→ **Texte à lire**:

· · · · ·

Contre ces maux anxieux, quelques remèdes : le  texte de Maude Trottier, nouvellement introduite dans notre comité de rédaction, sur Hotel by the River de Hong Sang-soo, où le cinéaste  questionne la nature de la tristesse qui habite les retours à la tradition et à la famille que nous impose parfois la vie ; le texte d’Alexandre Fontaine Rousseau sur The Running Man, un classique oublié d’un cinéaste cruellement méconnu, le maître de la fuite, Carol Reed ; puis le texte d’Olivier sur Police Story, une célébration de Jackie Chan. Il y a de tout cela et plus encore dans l’émouvante chronique de Francis Ouellette sur nos enfances de magiciens libres et sur la difficulté que pourraient éprouver les enfants d’aujourd’hui à manipuler l’imaginaire nostalgique, cloisonné et hyperréférentiel qu’on leur impose à grands coups de parts de marché adulescentes.

· · · · ·

→ **Consigne**:
Pour chacune des affirmations suivantes, indiquez par oui ou par non si elle concorde avec le texte à lire, en citant textuellement les mots qui permettent de trancher : (a) Maude Trottier vient d’entrer au comité de rédaction ; (b) Alexandre Fontaine Rousseau signe le texte consacré à Police Story ; (c) Carol Reed est présenté comme un cinéaste cruellement méconnu.

→ **Extrait de données**:

· · · · ·

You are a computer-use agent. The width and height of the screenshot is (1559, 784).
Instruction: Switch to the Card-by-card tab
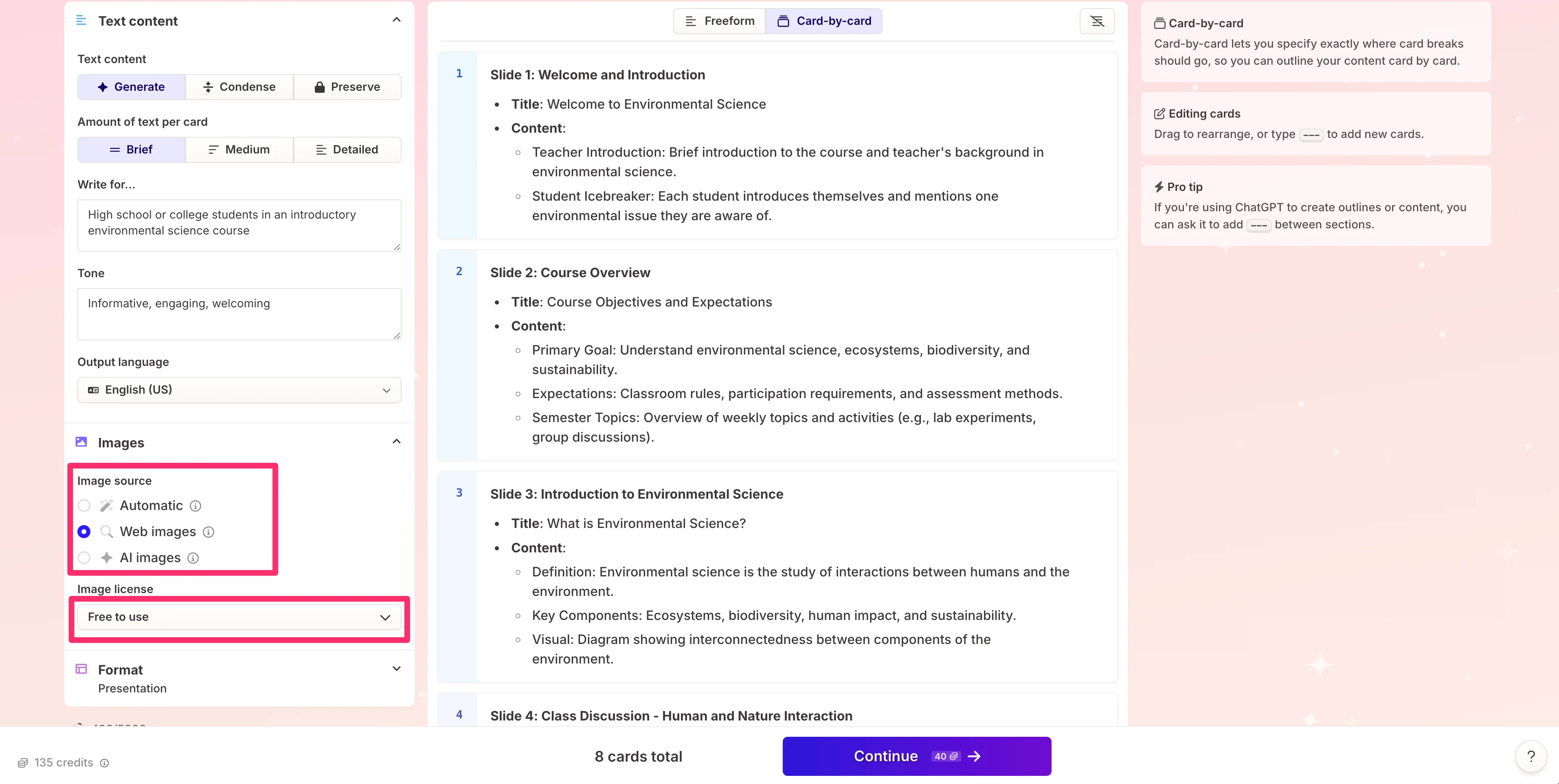[823, 21]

· · · · ·

→ **Corrigé**:
(a) Oui : « nouvellement introduite dans notre comité de rédaction ».
(b) Non : « puis le texte d’Olivier sur Police Story ».
(c) Oui : « un cinéaste cruellement méconnu, le maître de la fuite, Carol Reed ».